If you’ve purchased a whole stalk, remove the sprouts where the bud meets the stalk using a sharp paring knife. In most cases, you won’t have to bother with this step.

To prepare the Brussels sprouts, trim the flat stump with a sharp knife and remove the first layer of leaves surrounding the sprout. (They will likely fall or easily peel off.) If there is any discoloration, just peel off the layers of leaves until the fresher, healthier part of the sprout is revealed.

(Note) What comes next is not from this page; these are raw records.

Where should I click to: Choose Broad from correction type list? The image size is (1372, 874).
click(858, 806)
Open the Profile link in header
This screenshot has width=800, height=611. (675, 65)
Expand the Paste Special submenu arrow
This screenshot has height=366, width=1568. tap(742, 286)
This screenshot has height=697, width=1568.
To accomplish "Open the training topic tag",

You can then leave the sprouts whole (suitable for boiling), or halve or quarter the sprouts (ideal for roasting or steaming). If you would like to serve the sprouts raw in a salad, you may choose to halve them, then slice thinly into ribbons.

Brussels sprouts pair well with savory fall flavors. For example, try roasting them among a medley of vegetables such as butternut squash, mushrooms, shallots, and potatoes. The slight bitterness of the sprouts also responds well to the addition of rich, fatty flavors such as bacon, cream, or Parmesan cheese.

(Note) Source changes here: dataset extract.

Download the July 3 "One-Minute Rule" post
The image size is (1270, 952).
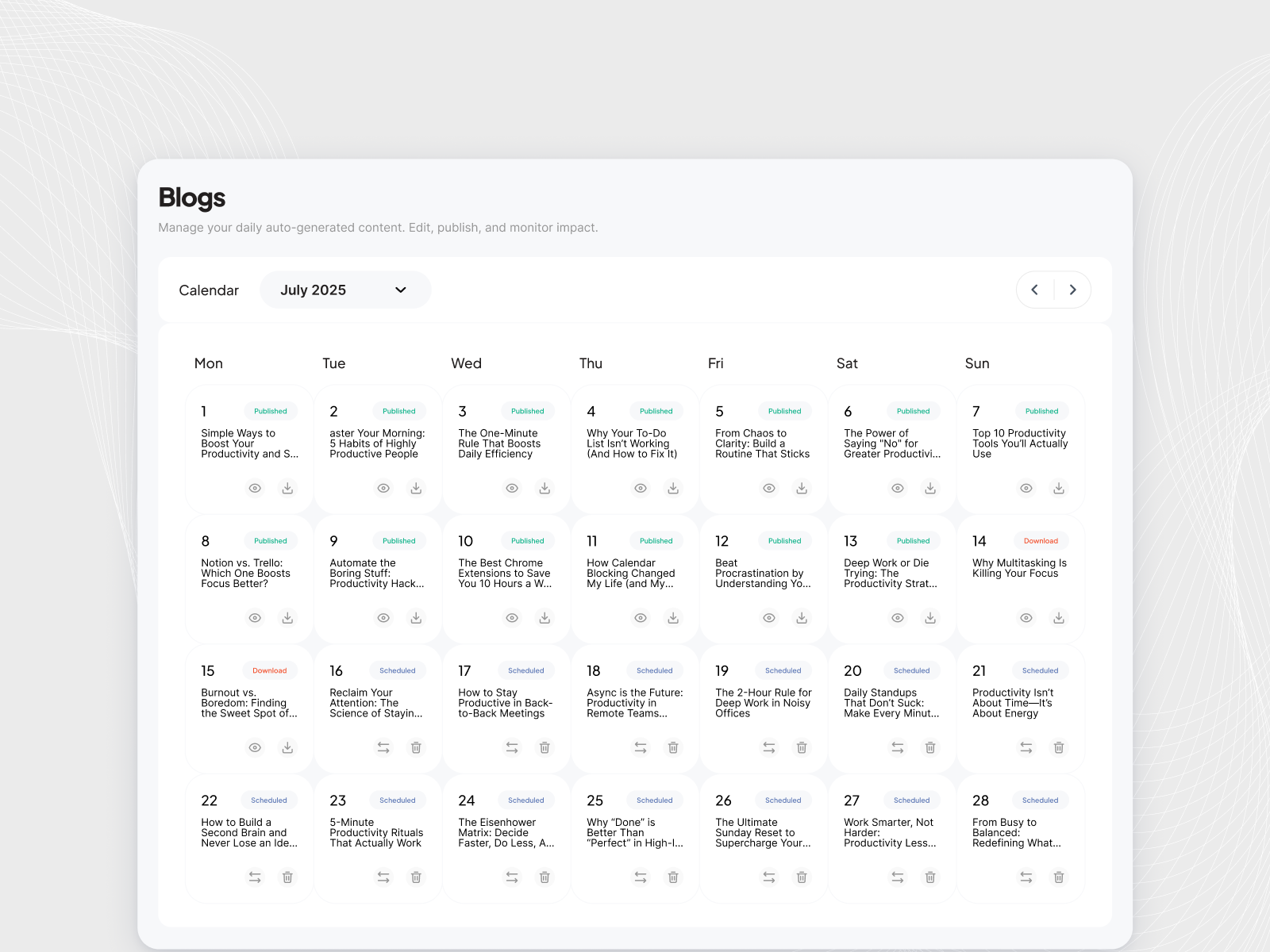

To roast Brussels sprouts, prepare and halve them as described above. Bring an oven to 475 degrees Fahrenheit. Place the sprouts in a baking dish or on a baking sheet, drizzle them with olive oil, and sprinkle with salt and pepper. Roast for 10 minutes; stir, then return to the oven for about 5 minutes longer. When cooked, the sprouts should have a golden-brown hue.

No matter the preparation, avoid overcooking the sprouts: they should be fork-tender and retain their bright color. If your sprouts turn out mushy, grey-ish or with a strong odor, reduce the cooking time. You may also find better results by changing up the cooking method: while boiling, steaming, and microwaving are all perfectly good options, roasting is one of the best ways to deliver a sweet, caramelized, nutty flavor from the sprouts. Stinkiness not required. 


A member of the squash family, butternut squash grows on a vine and comes into peak season in early fall through winter.

Though technically a fruit, butternut squash is cooked (roasting is a popular preparation) and eaten as a vegetable.

Identification

Butternut squash has a bell-like shape. Its tough rind has smooth skin and a creamy yellow-beige color.

The inner flesh of the squash is orange and pumpkin-like in both color and texture. The white flat seeds inside are similar to pumpkin seeds.

Nutrition Info

One cup of cubed, raw butternut squash typically has 63 calories, 1.4g of protein, 0.1g of fat, 16.4g of carbohydrates, 2.8g of fiber, and 3.1g of sugar.

Butternut squash also packs plenty of vitamin A, vitamin C, potassium, and magnesium.

Selection

Look for squash with minimal bruising and no obvious cuts or oozy areas. The squash should feel  heavy for its size.

Tip: In the fall months, squash can sometimes be found at farm stands, farmers’ markets, or  “U-Pick” pumpkin and gourd farms. Purchasing at these locations can help you get a squash with maximum flavour.

Storage

If you plan on eating the squash soon, you can keep it on your countertop for up to a week. For longer storage, keep it in a cool, dark place such as a cold storage room. A properly stored squash can last for weeks or even months.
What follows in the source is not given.